▶ Metin Bloğu
/---

1084 yılında I.Aleksios'un bölgedeki valilerini askerleriyle birlikte İstanbul'a ttoplantıya çağırmasını fırsat bilen Süleymanşah'ın komutanlarından Emir karatekin, Ulus, Bartın, Devrek topraklarını ele geçirdiikten sonra kıyıya yönelerek Zonguldak yöresini bütünüyle ele geçirdi. Büyük Selçuklular ile Anadolu Selçukluları arasındaki çekişme yeniden başlamıştı. Çekişme sonucu Anadolu Selçukluları büyük bir sarsıntı geçirdiler. Emir Karatekin'de Bizanslılar karşısında direnemeyince bölge yeniden Bizanslıların eline geçti.

Anadolu Selçukluların çöküş döneminde Candaroğulları Beyliği bağımsızlığını ilan etti (1335). Sinop'tan Safranbolu'ya kadar uzanan bölgede egemen olan Candaroğulları beyliklerini hem Bizans'a, hemde Osmanlılar'a ve öbür beyliklere karşı korumaya çalıştılar. Candaroğulları en çok Osmanlı Devleti tedirgin ediyordu. Candaroğlu Süleyman Paşa'nın bir kaç kez Orhan gazi ile savaştığı biliniyor.

\---

▶ Kayıtlı Veriler
/---

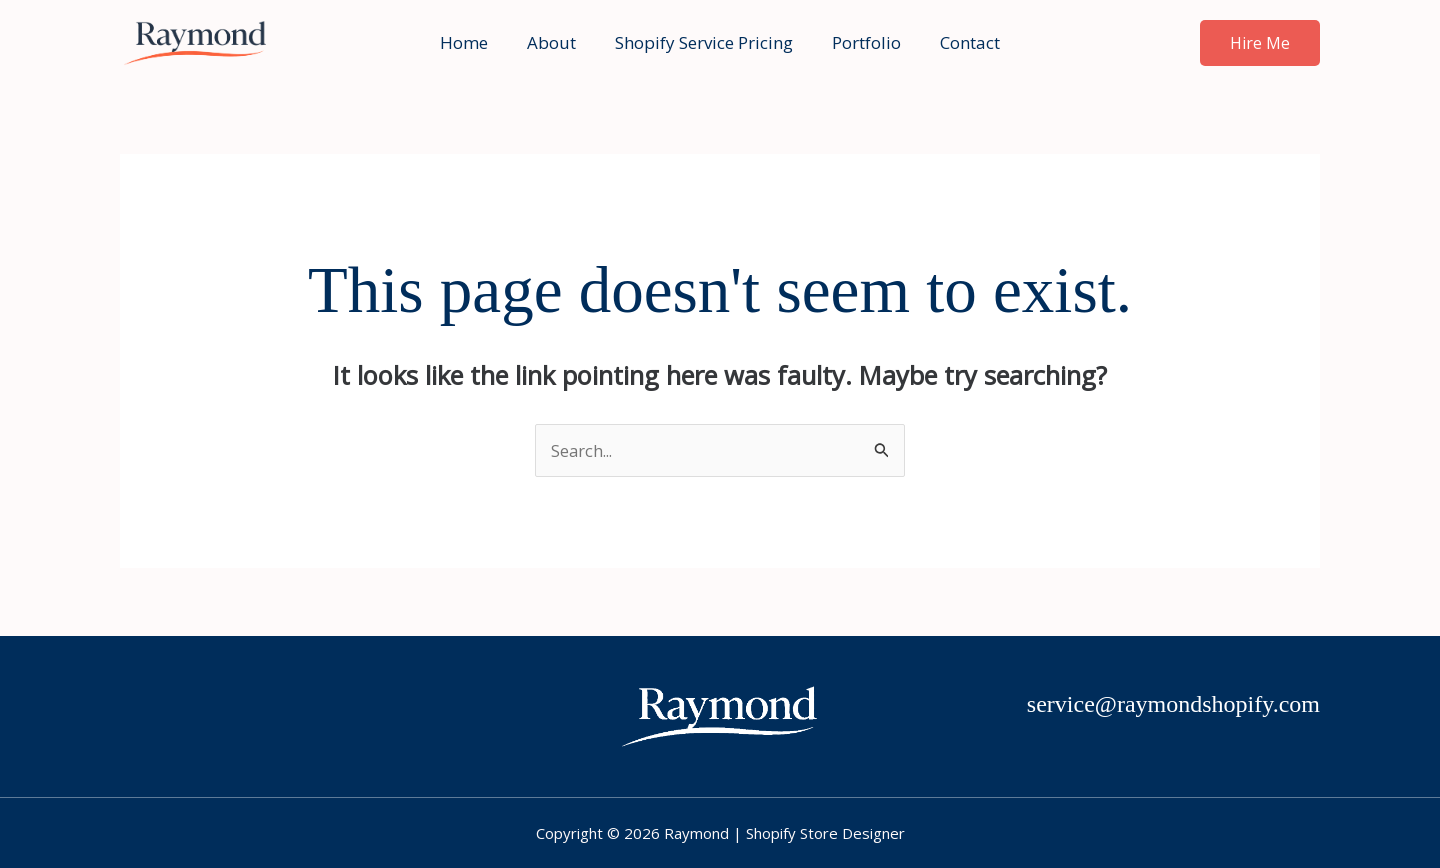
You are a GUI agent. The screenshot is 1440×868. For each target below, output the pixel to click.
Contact (960, 42)
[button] (1260, 43)
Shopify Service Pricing (704, 42)
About (556, 42)
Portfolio (861, 42)
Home (474, 42)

\---

▶ Yapılacaklar
- a) Zonguldak yöresinin tarihini anlatan metne göre Candaroğulları Beyliği bağımsızlığını hangi yıl ilan etmiştir?
- b) Zonguldak yöresinin tarihini anlatan metni son cümlesinden sonra sürdürün.

▶ Beklenen Cevaplar
- a) 1335 yılında.

- b)
Amasra'ya kadar uzanan kıyı bölgesinin ve iç kesimlerin Osmanlı topraklarına katılması; Cenevizlilerin, Bizanslıların ve Candaroğullarının egemenliğinin kesin olarak sona ermesi Fatih Sultan Mehmet döneminde oldu. Fatih Sultan Mehmet aynı zamanda Candaroğulları beyliğinide ortadan kaldırdı.


B. "ÇAYCUMA" ADININ KAYNAĞI VE TARİHİ

Çaycuma'nın adını kaynağıyla ilgili değişik varsayım ve rivayetler vardır. Bu varsayımları başlıca iki grupta toplamak olasıdır.

* Bir varsayıma göre Çaycuma adı "Çay" ve "Cuma" sözcüklerinden türemiştir. Cuma günleri Fiilyos Çayı kenarında pazarın kurulmasıyla pazara gelen halkın zamanla "Çay'a,Cuma'ya gidiyorum" biçimindeki söyleyişi bir süre sonra "Çaycuma" olarak kullanılmaya başlamıştır.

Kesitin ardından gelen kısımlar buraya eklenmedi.